## Start Document excerpt

Much changed Ireland slump to dour draw with Luxembourg
Ireland’s Ryan Manning, Jack Taylor and Nathan Collins applaud the travelling fans after the game
In the city of free transport, Ireland’s journey towards World Cup optimism was slowed by Luxembourg.
Twice they came close to winning the stalemate by striking the woodwork – Nathan Collins in the first and substitute Jack Taylor three minutes from the end – but the hosts were probably deserving of their draw.
Thankfully, it didn’t cost vital dropped points and there’s the consolation of knowing that the rested trio of Josh Cullen, Finn Azaz and Mikey Johnston will return for the opening September qualifiers against Hungary and Armenia.
Taylor will be the player across this double-header who advanced his claims for inclusion but others can’t complain if birthday boy Heimir Hallgrimsson sticks with the tried and trusted.
It’s almost four years since Ireland concluded a lame World Cup qualifying campaign with the solace of a 3-0 win here but none of that team were in from the start of this rematch.
Hallgrimsson promised changes and giving Jake O’Brien an audition in the right-back position he’s made his own at Everton was an interesting plotline for an end-of-club-season friendly.
Troy Parrott and Evan Ferguson were the other newcomers of the five, along with goalkeeper Max O’Leary, who was handed his debut, and Killian Phillips in for his full debut following an impressive cameo on Friday.
Sustaining the tempo from that showing against Senegal, when they came within 10 minutes of beating the 19th best team in the world, was the primary challenge for Ireland.
Whereas they began brightly at home, replicating it against a side 52 places behind the Senegalese proved a struggle.
Parrott was the livelier of the two forwards. Ferguson’s paucity of gametime over the season, a total of three Premier League starts at two clubs, appears to have stalled his gallop, for he was off-colour.
Not once in the first half did the tall striker win an aerial duel while his ground game wasn’t slick either.
Although there was a gradual improvement in the second half, a booking incurred while tracking back encapsulated an evening which ended by making way for Adam Idah with 15 minutes left.
Robust attention by three home centre-backs was particularly meted out to Parrott.
His retaliation for Seid Korac’s shirt tug early on almost got him in bother but approaching the break another foul led to Ireland’s only attempt at goal of the opening half.
Robbie Brady’s threat from set-pieces was curtailed by a calf injury which forced him off after 21 minutes but there was an able replacement in Will Smallbone.
His free-kick was telegraphed to the endline where Dara O’Shea flicked his header back goal.
As rehearsed, his central defensive partner Collins timed his run to connect, unfortunately nodding his effort off the upright.
That aside, Ireland’s attack was hampered by an absence of cohesion. A concoction of overhit passes and teammates being out of sync highlighted the difficulties in gaining consistency on the international stage. With experimentation does come the requirement for tolerance.
Where the manager will be concerned was the frequency of counterattacks Ireland coughed up. The elimination of being caught on the break constitutes a hallmark of the Icelander’s creed and the progress made on the front against Senegal regressed here.

## End Document excerpt
## Start Material

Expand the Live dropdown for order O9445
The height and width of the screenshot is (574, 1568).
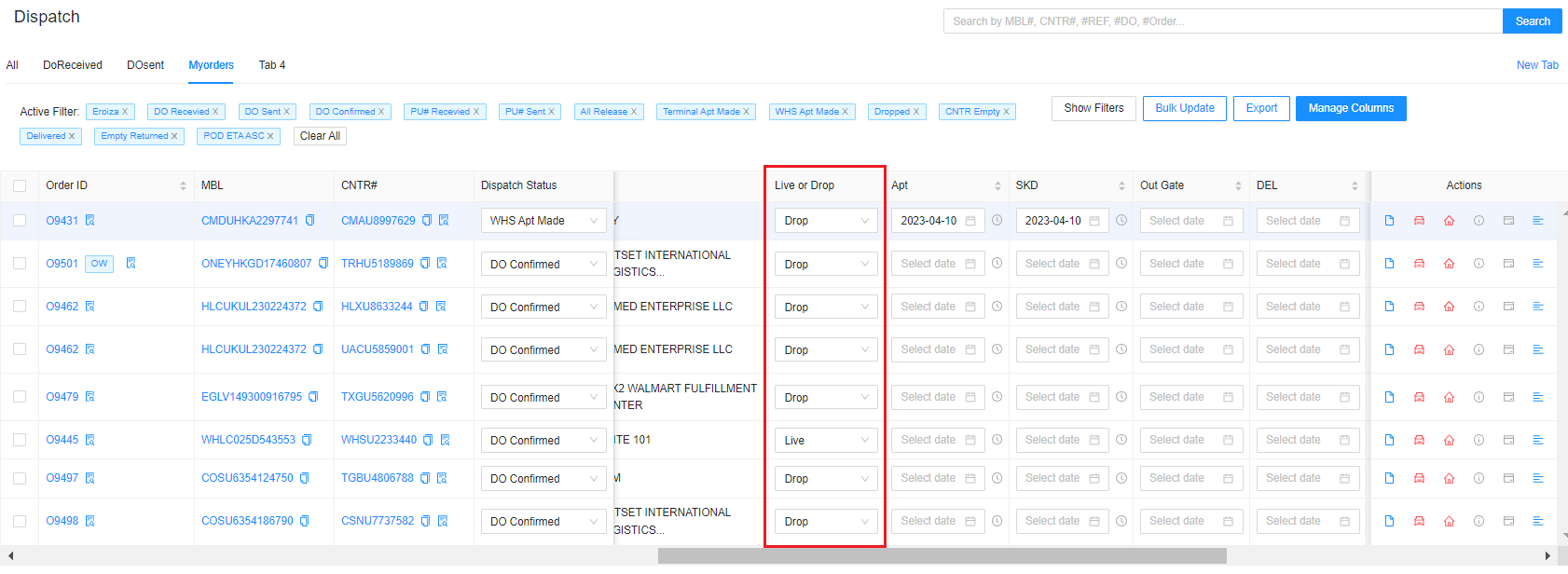coord(825,441)
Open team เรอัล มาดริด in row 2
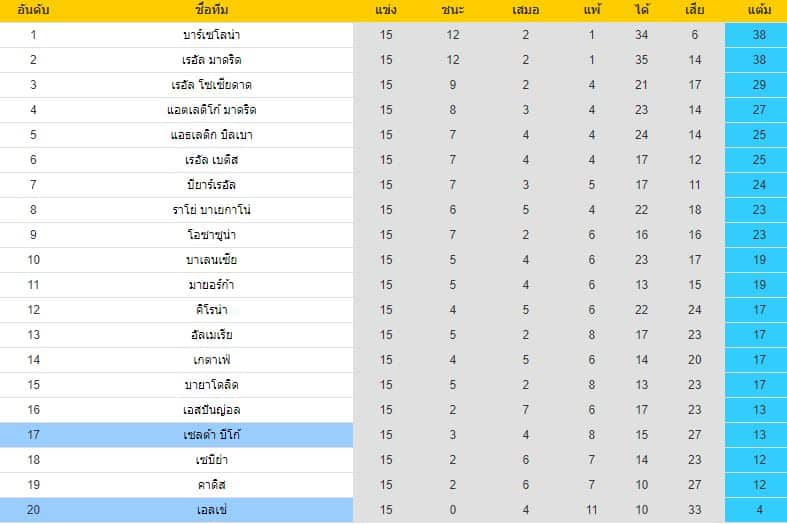 [x=212, y=60]
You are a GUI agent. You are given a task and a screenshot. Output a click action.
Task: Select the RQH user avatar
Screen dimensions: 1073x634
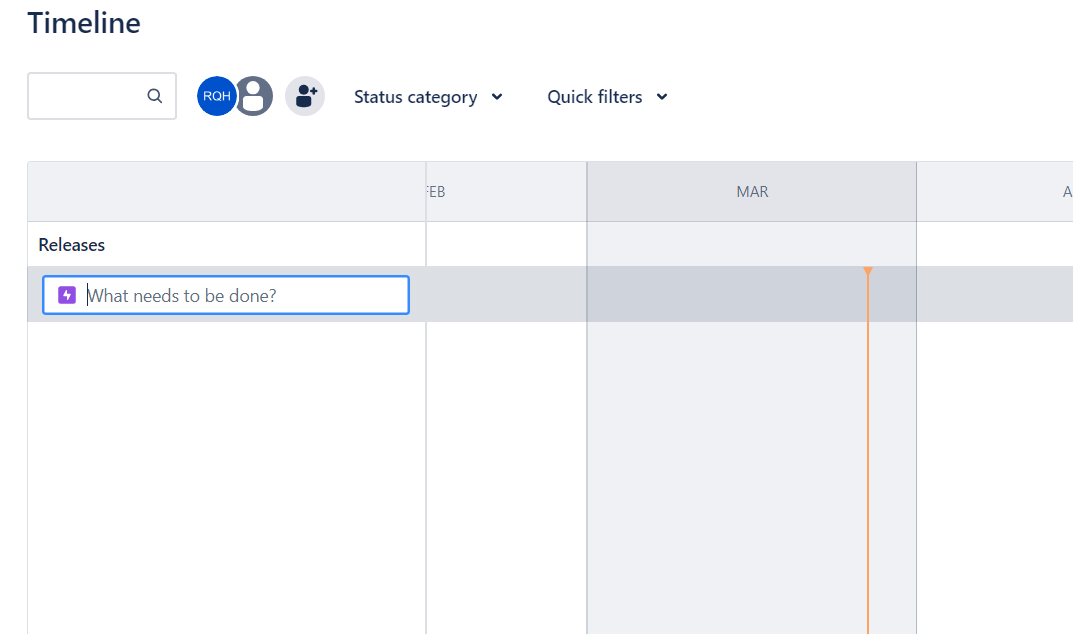(216, 95)
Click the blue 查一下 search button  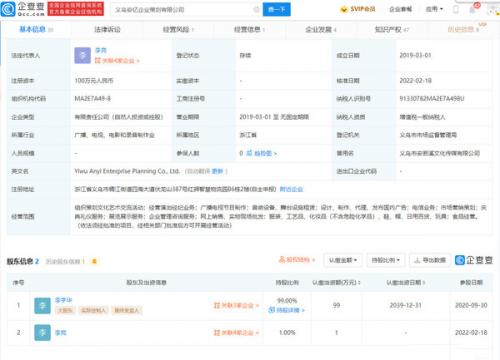pyautogui.click(x=276, y=9)
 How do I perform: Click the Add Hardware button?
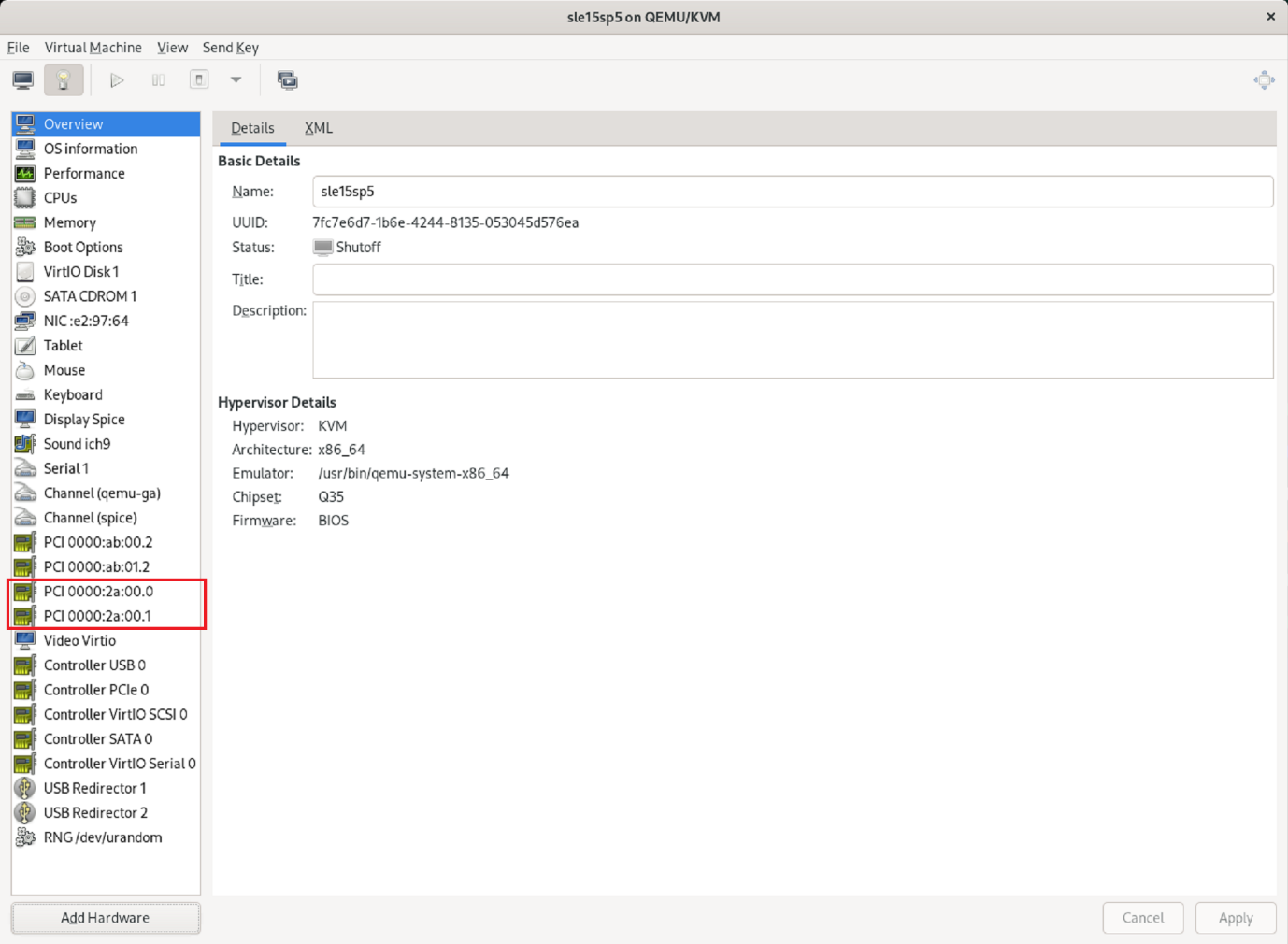pos(105,917)
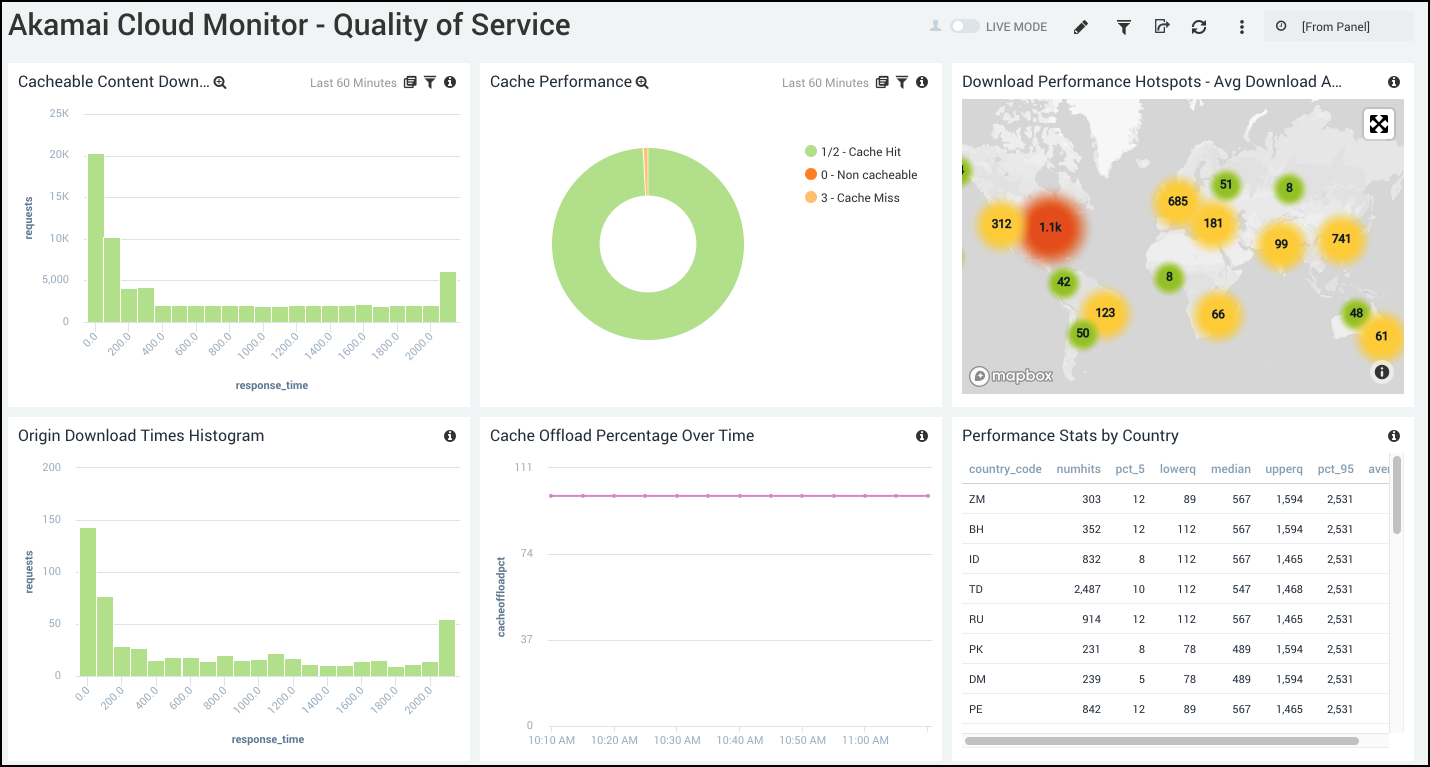Sort the table by the country_code column
The height and width of the screenshot is (767, 1430).
pos(1004,469)
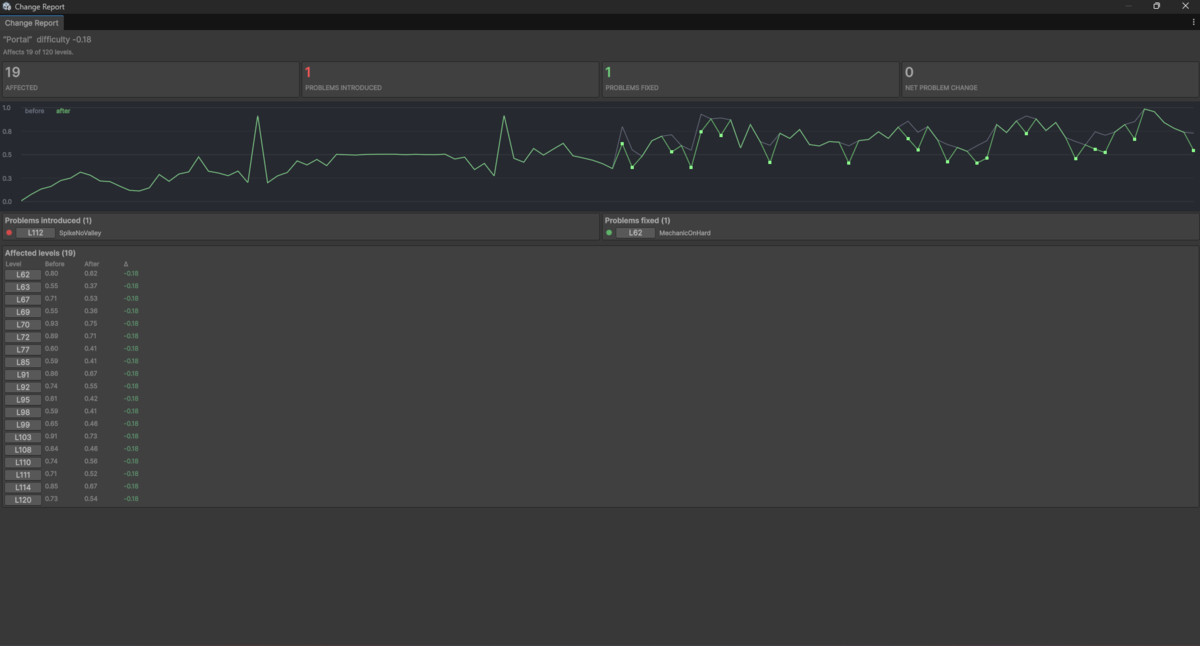Select the Change Report tab
Viewport: 1200px width, 646px height.
[x=33, y=22]
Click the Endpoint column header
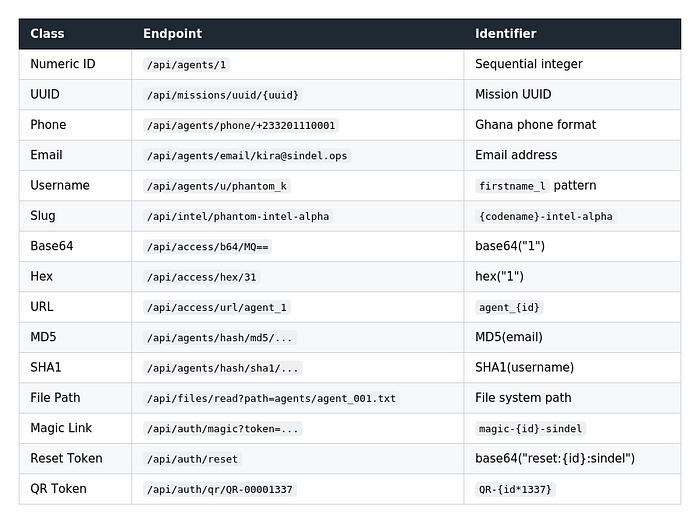This screenshot has height=523, width=700. (x=172, y=33)

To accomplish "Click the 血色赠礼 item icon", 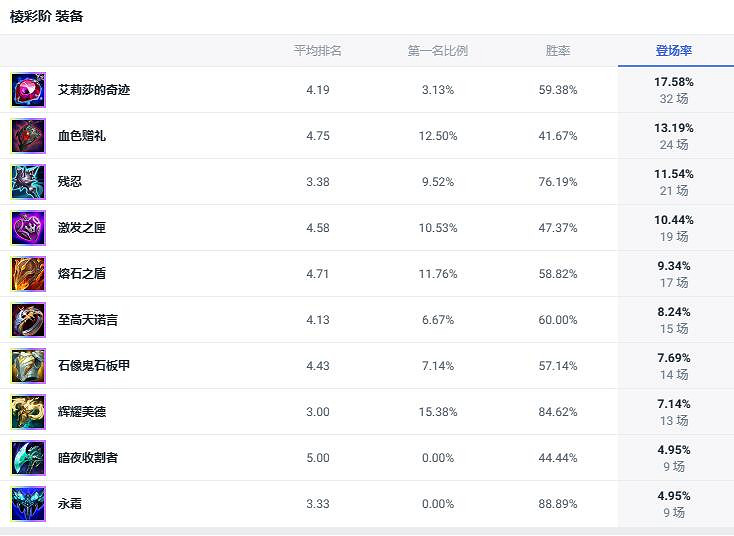I will click(x=28, y=136).
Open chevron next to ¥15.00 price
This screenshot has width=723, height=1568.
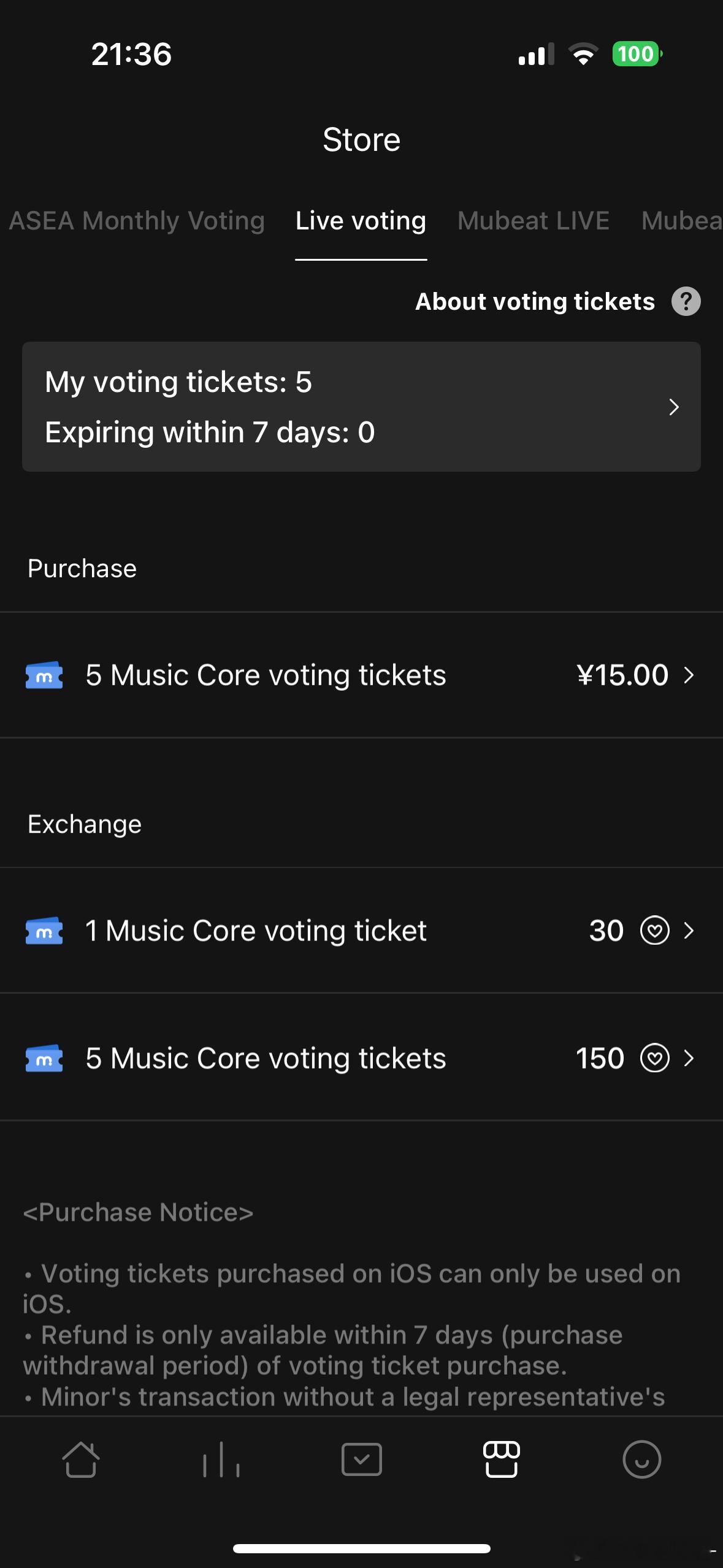tap(689, 675)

## End Material

§ Requirements:
[1] Render this sentence from the match report into Spanish: "Not once in the first half did the tall striker win an aerial duel while his ground game wasn’t slick either."
[2] Set down the match report text verbatim, everything from "Parrott was the" down to "15 minutes left.".

§ Answers below:
[1] Ni una sola vez en la primera parte ganó el alto delantero un duelo aéreo, y su juego a ras de suelo tampoco fue fluido.

[2]
Parrott was the livelier of the two forwards. Ferguson’s paucity of gametime over the season, a total of three Premier League starts at two clubs, appears to have stalled his gallop, for he was off-colour.
Not once in the first half did the tall striker win an aerial duel while his ground game wasn’t slick either.
Although there was a gradual improvement in the second half, a booking incurred while tracking back encapsulated an evening which ended by making way for Adam Idah with 15 minutes left.